Short problem ▸ Rewrite these rows with "agent" changed to "assistant" everywhere and everything else kept the same. Leave the pictures out of your version.

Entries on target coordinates
◆ ◆ ◆

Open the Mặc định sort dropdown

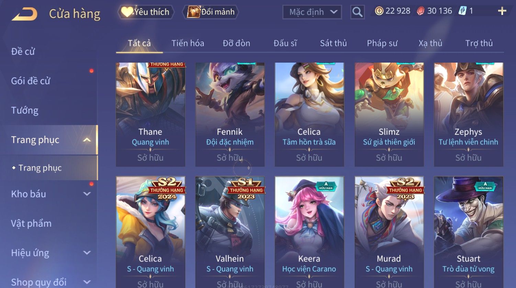click(312, 12)
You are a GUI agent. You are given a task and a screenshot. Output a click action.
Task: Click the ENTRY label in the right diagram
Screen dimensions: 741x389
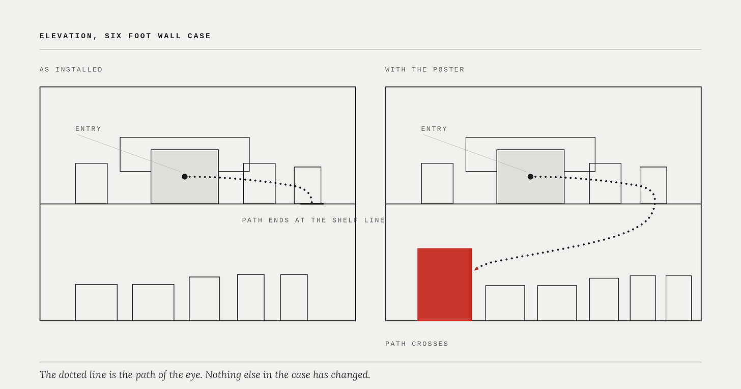434,129
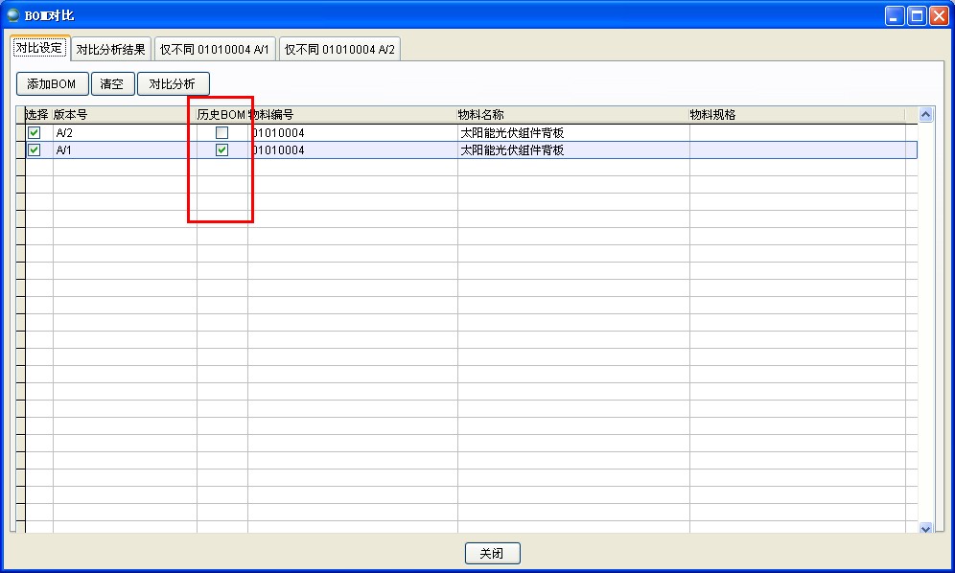Enable the 历史BOM checkbox in the A/2 row

click(x=221, y=133)
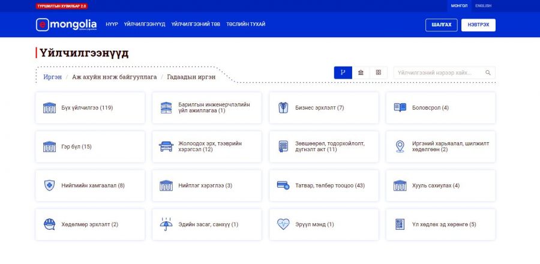This screenshot has height=264, width=540.
Task: Select the category branch view icon
Action: (343, 73)
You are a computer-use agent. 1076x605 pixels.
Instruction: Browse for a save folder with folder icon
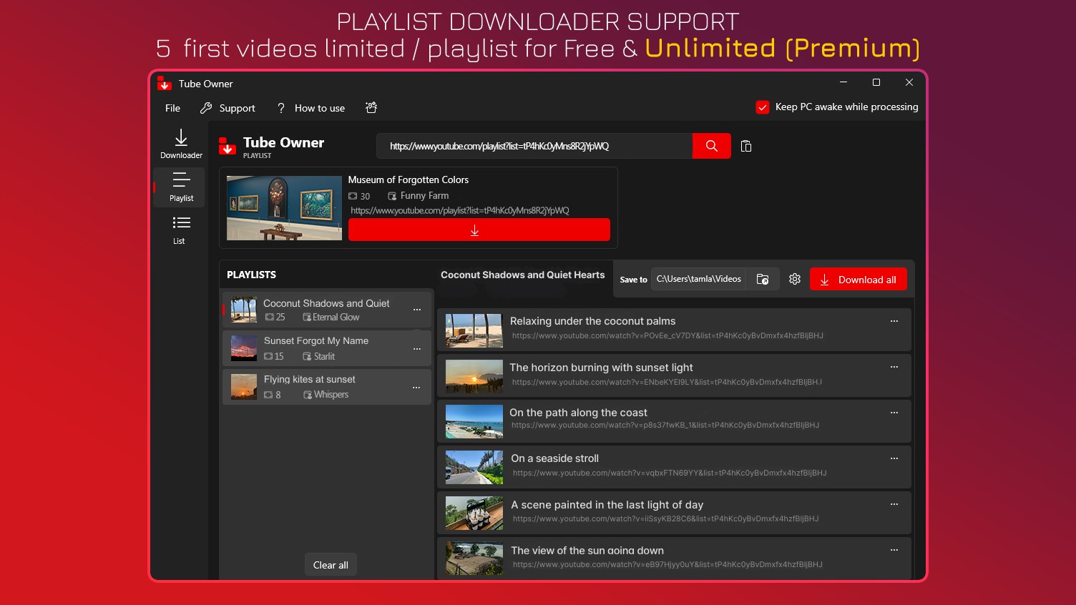point(763,279)
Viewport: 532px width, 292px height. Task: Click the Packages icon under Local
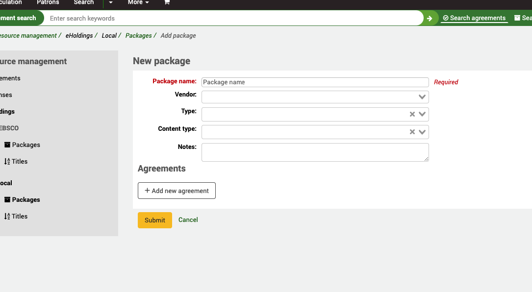7,199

◆ ◆ ◆

Task result ▸
Open the Mặc định sort dropdown

click(312, 12)
You are a GUI assistant. You are given a task and a screenshot. Output a click action.
Task: Click the ENTRY label in the right diagram
Screen dimensions: 741x389
434,129
Enable the 历史BOM checkbox in the A/2 row

click(x=221, y=133)
This screenshot has height=264, width=540.
Task: Select the category branch view icon
Action: (343, 73)
You are a computer-use assistant. 1076x605 pixels.
Instruction: Browse for a save folder with folder icon
point(763,279)
Viewport: 532px width, 292px height. Task: Click the Packages icon under Local
7,199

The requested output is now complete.